__Data excerpts__:
....................

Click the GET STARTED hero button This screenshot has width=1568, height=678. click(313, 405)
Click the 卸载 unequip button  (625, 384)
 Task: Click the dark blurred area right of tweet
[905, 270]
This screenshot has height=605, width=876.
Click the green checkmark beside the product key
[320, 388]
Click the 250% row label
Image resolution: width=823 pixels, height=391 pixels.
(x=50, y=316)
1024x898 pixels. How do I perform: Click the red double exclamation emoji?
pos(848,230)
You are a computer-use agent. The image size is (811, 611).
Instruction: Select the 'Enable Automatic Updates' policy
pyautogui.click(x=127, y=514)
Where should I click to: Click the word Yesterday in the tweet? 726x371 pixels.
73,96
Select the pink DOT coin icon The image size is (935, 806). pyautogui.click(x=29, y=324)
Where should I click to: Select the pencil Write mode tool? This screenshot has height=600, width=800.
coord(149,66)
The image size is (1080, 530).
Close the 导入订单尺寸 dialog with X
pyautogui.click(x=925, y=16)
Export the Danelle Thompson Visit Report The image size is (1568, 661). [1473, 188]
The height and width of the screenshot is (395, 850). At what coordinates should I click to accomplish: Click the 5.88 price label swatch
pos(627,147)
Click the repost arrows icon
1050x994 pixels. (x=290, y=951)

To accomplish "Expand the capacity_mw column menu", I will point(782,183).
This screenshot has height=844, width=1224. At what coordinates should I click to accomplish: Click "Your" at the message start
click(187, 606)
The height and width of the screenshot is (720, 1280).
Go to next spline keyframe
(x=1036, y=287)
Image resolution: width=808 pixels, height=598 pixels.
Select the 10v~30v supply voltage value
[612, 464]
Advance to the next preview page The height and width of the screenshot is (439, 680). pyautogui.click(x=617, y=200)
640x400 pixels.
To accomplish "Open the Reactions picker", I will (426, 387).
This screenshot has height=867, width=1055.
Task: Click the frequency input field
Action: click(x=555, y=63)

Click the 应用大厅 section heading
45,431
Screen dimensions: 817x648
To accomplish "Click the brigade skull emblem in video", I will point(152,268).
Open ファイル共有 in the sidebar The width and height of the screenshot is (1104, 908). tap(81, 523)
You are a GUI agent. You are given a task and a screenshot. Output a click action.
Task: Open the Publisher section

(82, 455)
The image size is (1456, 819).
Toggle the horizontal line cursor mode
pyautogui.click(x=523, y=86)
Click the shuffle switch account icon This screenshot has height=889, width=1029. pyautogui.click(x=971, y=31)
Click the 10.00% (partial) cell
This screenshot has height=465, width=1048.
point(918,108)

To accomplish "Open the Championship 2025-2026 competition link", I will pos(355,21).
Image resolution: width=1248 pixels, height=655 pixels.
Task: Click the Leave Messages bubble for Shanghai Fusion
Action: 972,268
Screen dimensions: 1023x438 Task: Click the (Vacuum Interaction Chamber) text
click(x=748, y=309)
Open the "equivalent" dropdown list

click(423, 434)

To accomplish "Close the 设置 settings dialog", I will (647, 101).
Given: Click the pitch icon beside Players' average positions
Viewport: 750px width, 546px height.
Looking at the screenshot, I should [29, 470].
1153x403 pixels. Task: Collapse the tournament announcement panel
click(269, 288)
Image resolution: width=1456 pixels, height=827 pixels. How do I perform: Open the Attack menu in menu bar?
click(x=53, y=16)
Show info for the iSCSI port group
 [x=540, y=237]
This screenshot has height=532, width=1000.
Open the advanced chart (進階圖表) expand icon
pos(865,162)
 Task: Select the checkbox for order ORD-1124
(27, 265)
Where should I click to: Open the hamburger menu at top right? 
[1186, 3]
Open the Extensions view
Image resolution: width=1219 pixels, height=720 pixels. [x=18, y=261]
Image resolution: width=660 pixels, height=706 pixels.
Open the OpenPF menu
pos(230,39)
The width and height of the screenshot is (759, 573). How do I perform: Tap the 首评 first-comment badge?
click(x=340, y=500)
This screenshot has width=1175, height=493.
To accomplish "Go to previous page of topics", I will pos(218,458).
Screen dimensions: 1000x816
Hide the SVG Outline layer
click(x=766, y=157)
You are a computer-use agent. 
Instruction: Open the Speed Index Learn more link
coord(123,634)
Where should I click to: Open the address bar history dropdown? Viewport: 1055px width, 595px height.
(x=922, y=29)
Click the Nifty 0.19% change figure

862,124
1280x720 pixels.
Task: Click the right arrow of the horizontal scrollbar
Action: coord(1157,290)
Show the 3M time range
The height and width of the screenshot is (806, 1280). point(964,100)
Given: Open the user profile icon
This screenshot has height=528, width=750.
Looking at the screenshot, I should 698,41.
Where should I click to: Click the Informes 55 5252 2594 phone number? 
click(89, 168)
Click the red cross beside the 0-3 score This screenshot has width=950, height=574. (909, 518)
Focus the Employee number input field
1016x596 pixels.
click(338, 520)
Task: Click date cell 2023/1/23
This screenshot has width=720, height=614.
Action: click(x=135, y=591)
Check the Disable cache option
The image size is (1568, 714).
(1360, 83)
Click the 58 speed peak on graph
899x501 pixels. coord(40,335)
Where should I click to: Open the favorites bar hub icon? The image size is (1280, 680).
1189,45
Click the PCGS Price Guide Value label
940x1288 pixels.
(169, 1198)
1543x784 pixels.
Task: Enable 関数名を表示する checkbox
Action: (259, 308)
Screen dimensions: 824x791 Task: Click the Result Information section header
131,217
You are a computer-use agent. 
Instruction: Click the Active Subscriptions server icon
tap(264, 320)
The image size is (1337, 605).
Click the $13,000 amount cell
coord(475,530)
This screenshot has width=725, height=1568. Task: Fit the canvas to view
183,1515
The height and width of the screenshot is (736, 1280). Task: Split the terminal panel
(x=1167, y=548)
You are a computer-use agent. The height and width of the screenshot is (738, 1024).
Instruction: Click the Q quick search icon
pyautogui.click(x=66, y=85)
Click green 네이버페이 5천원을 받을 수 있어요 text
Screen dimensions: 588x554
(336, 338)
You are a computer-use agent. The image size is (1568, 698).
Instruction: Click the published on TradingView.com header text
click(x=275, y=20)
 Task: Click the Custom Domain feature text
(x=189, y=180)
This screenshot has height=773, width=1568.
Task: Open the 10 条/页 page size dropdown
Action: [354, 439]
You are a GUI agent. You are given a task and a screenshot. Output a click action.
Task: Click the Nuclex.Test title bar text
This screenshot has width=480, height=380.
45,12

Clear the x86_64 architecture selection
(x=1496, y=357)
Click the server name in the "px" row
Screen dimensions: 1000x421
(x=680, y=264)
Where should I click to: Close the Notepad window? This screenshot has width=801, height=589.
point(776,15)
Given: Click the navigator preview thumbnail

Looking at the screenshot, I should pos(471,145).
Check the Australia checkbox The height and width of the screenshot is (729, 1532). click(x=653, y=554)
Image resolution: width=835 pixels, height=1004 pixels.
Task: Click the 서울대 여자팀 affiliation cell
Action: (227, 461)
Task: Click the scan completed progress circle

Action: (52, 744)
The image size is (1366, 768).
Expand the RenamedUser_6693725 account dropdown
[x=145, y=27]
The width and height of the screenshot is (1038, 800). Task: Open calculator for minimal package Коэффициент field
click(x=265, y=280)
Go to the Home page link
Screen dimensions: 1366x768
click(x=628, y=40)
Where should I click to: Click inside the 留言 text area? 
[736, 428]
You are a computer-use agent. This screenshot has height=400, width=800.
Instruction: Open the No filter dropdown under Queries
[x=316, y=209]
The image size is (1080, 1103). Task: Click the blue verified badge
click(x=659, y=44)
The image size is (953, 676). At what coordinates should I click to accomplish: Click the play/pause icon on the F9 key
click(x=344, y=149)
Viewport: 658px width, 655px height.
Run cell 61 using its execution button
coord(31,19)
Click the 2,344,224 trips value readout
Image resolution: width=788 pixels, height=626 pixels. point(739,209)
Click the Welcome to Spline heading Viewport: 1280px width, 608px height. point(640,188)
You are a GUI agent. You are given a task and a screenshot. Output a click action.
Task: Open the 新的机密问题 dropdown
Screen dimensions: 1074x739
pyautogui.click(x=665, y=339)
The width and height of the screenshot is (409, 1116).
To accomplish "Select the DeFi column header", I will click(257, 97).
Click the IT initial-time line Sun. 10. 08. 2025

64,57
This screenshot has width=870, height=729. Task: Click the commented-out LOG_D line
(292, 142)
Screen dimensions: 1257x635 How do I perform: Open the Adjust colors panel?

....................

__Instructions for the task__:
Check each line of the material for the string "column" and say how many lines have it. Give the number only.

__Output below__:
2